Swarajya Logo

Insta

WHO Calls For Moratorium On Booster Shots Till September To Prevent Vaccine Hoarding By Rich Countries, Achieve 10% Global Coverage

Swarajya StaffAug 05, 2021, 12:25 PM | Updated 12:25 PM IST
Tedros Adhanom, Director General of the World Health Organization

Tedros Adhanom, Director General of the World Health Organization


The World Health Organisation (WHO) is calling for a two-month moratorium on booster shots to ensure that at least a tenth of the population of every country fully vaccinated by the end of September.

"WHO is calling for a moratorium on boosters until at least the end of September to enable at least 10% of the population of every country to be vaccinated. To make that happen, we need everyone's cooperation, especially the handful of countries and companies that control the global supply of vaccines," WHO Director-General Tedros Adhanom Ghebreyesus said during a news briefing in Geneva on Wednesday (Aug 4).

“We need an urgent reversal from the majority of vaccines going to high-income countries, to the majority going to low income countries,” Tedros Adhanom Ghebreyesus added.

The moratorium sought by Ghebreyesus is part of WHO's plan to vaccinate 40% of the world by December, according to his senior advisor, Dr.
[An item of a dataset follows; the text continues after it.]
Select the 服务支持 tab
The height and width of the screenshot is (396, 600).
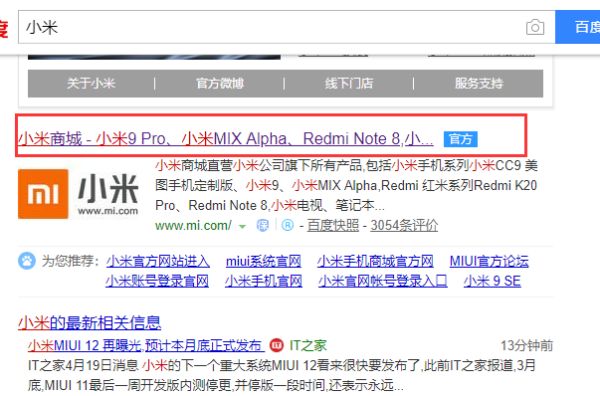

Bruce Aylward.

“Right now, if you look at how vaccines are being used globally, the uptake rate by high-income countries, upper-middle-income countries, is absorbing too much of the global supply for the lowest-income countries,” Aylward said.

The entire world is in the middle of this and as we’ve seen with the emergence of variant after variant, we cannot get out of it unless the whole world gets out of it together, and with the huge disparity in vaccination coverage, we’re simply not going to be able to achieve that,” Aylward said.

Nations including France, Germany and Israel have announced plans to inoculate the elderly and immunocompromised with booster jab, even as poor countries struggle to source enough first shots.

While high income countries having now administered almost 100 doses for every 100 people, while low income countries have been able to administer 1.5 doses for every 100 people due to lack of supply.